With a series of structural trends underway in the investment world, it is not surprising that categories such as private markets, real assets, and the world of crypto investments are featured in the projected futures of several industry players. Imagining the world of wealth management in the United States, the market that sets the roadmap for financial industries globally—in 2035, the consulting firm McKinsey & Company sees that an increasingly multipolar world will require even more diversified portfolios, enhancing the relevance of these asset classes.
“If the current interest in private equity, real assets (such as real estate and infrastructure), shares of unlisted companies, commodities, and digital assets continues, investor portfolios will be broader, more global, and more customized than ever in the next decade,” the firm stated in its report, titled “US Wealth Management in 2035: A Transformative Decade Begins.”
The global context, and particularly the U.S. trajectory, points to a greater need to diversify portfolios, according to the firm.
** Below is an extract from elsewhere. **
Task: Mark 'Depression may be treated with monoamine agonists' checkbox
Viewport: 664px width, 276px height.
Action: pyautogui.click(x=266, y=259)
If trends toward multipolarity continue internationally, they forecast, and the dominant position of the U.S. dollar erodes, “the importance of foreign assets, currencies, and commodities, as a hedge against concentration risk and currency depreciation, would only increase.”
Recent data from the International Monetary Fund (IMF) show that the U.S. dollar’s share of global foreign exchange reserves has been declining from its peak and stood at around 57% in the third quarter of 2025, its lowest point in a decade.
For their part, McKinsey highlights that real assets and commodities would act as inflation hedges and sources of “tangible value,” while the role of positions in unlisted companies would be to provide exposure to innovation, through “companies that remain private for longer.”
Tomorrow’s portfolios would also have regulatory implications, naturally. “Interest in digital assets, including tokenized assets and instruments that apply blockchain, would drive the need for an evolution in regulatory approaches,” the consulting firm stated in its report.
Portfolios Increasingly Moving Away from the 60/40 Model
In its view of the wealth management industry in 2035, portfolio construction logic will change in this market environment. In the event that the global economy becomes more multipolar and less dollar-centric, McKinsey expects portfolio construction to become not only more diversified, but also more customized and more integrated with household balance sheets.
The firm’s studies indicate that these growing alternative asset classes continue to gain traction. On one hand, they noted, the crypto asset ETF and ETP market already stands at around $150 billion in AUM. On the other, their expectation is that retail client investments in alternative assets will grow between 1.5 and 2 times over the next five years.
“Advances in tokenization, stablecoins and digital settlement networks, artificial intelligence, and open financial architecture will further democratize access to private markets,” McKinsey predicts.
In this regard, for the consulting firm, the traditional 60/40 portfolio model will need to change over time. The result of this evolution would be multi-asset and multi-vehicle portfolios, with private, public, real, infrastructure assets, digital instruments, and alternative sources of income.
“Investors may incorporate design principles focused on inflation, with real assets and commodities as structural components to preserve purchasing power and hedge against currency deterioration. Portfolios may also incorporate greater exposure to foreign currencies and commodities to mitigate concentration risk and capture new sources of growth,” the firm stated in its report on the wealth management industry.
Along these lines, the consulting firm predicted that direct indexing would replace traditional ETFs. This would be driven by demand for tailored exposures, greater tax efficiency, and portfolios aligned with personal goals and sustainability preferences.
What CEOs Should Know
For those leading wealth management companies in the U.S., there is much to prepare for based on these projections.
The consulting firm expects clients to demand “frictionless access” to a broader, more global, and tax-optimized investment universe, including private, real, digital, and tokenized assets.
“Meeting this expectation will require a redesign of product platforms, data infrastructure, and partnerships,” the firm stated in its report. Thus, CEOs in the sector will need to decide what to offer, how to offer it, and how to integrate and deploy these products.
“This will likely mean investing in technology ecosystems that integrate public, private, and digital positions within unified and tax-optimized frameworks,” they added.
According to McKinsey, in an initial stage industry leaders will determine critical product and experience needs, and the technology, data, and architecture requirements these entail. Later, in the architecture stage, the focus will be on building more technological and other capabilities, defining variables such as in-house versus external solutions and potential partnerships, among others.